Finally, it can be important to have enough contextual variables to discern what is important. This requires adapting a feature to the value of another feature. There are a surprising array of examples as to where this may be necessary.

  • In continuous monitoring of a physical parameter, it is often useful to consider deviations from a feature’s value, e.g., the beginning of a training session or test (e.g., Op De Beéck et al. (2018)).

  • The cumulative training load in a month is influenced by the number of days in the month (Hyndman & Athanasopoulos, 2023).

  • Sizes of fields can vary in sports such as soccer and baseball, and considering these effects can be important in certain use cases. For example, in soccer, any metric that involves a spatial component such as pitch control (a bigger pitch means that the total possible pitch control is also higher) will be affected (Fernandez & Bornn, 2018). Similarly, the number of attempted crosses tends to be higher on wider pitches than on narrower pitches. The changes in dimensions also affect definitions of common zones such as the offensive or final third.

  • A team’s tactical approach such as whether a soccer team plays with a back three or back four can also affect physical indicators (Fifield, 2022; Modric et al., 2022; Baptista et al., 2019).

  • Physical parameters are also affected by environmental variables. For example, outside temperature is relevant when considering body measurements like temperature and altitude difference is important to assess heart rate when running.

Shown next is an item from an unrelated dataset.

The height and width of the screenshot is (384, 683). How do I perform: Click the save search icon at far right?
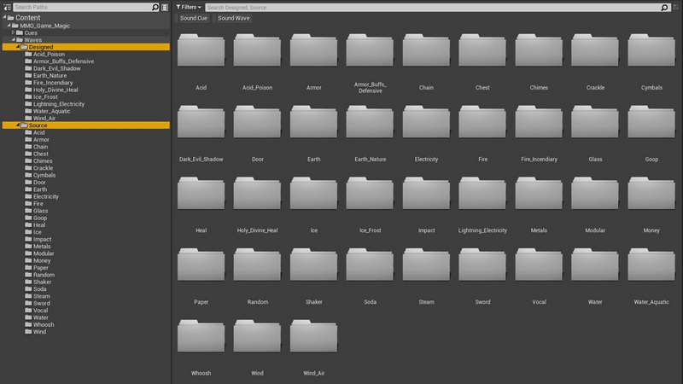tap(676, 7)
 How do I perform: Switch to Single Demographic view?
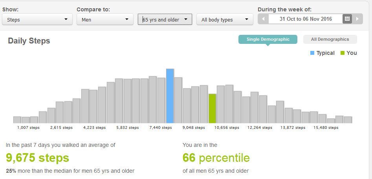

Typically, such information needs to come from domain knowledge.

  • Players’ physical and technical indicators can also be affected by whether they are playing home or away as well as by the condition of the field that they are playing on (Chmura et al., 2021; Gollan et al., 2020).

4.3.2 Contextualizing an indicator

There is a general agreement in sports analytics that counting statistics ignore a number of important contextual factors such as the amount of playing time a player receives or the pace of the game. This is typically addressed by normalizing an indicator. Because metrics typically rely on aggregating predictions in some way, it is important to think about the most appropriate way to do this as it will affect the evaluation of the metric. This can be done in several ways.

Per action: An indicator can be averaged per action or action type. This can help overcome issues such as certain players performing more or less actions where summing can skew results (e.g., midfielders perform more actions than other players in soccer). However, this can lead to sample size issues, meaning that including some notion of variance is informative.

Per minutes played: Often metrics are prorated to a set amount of time. For example, in soccer this is often per 90 min of play (e.g., Decroos et al. (2019)). However, in soccer the length of the game varies due to the referee’s discretionary added time at the end of each half. Moreover, the amount of time the ball is in play varies from match to match. Therefore some approaches normalize metrics based on ball-in-play time (Llana et al., 2022).Footnote 7

Per possession: This approach reports an average per possession (Oliver, 2002). However, in many sports (e.g., basketball, soccer) possessions may not be recorded directly in the data. Hence, they must be derived using some heuristics (Phatak et al., 2022).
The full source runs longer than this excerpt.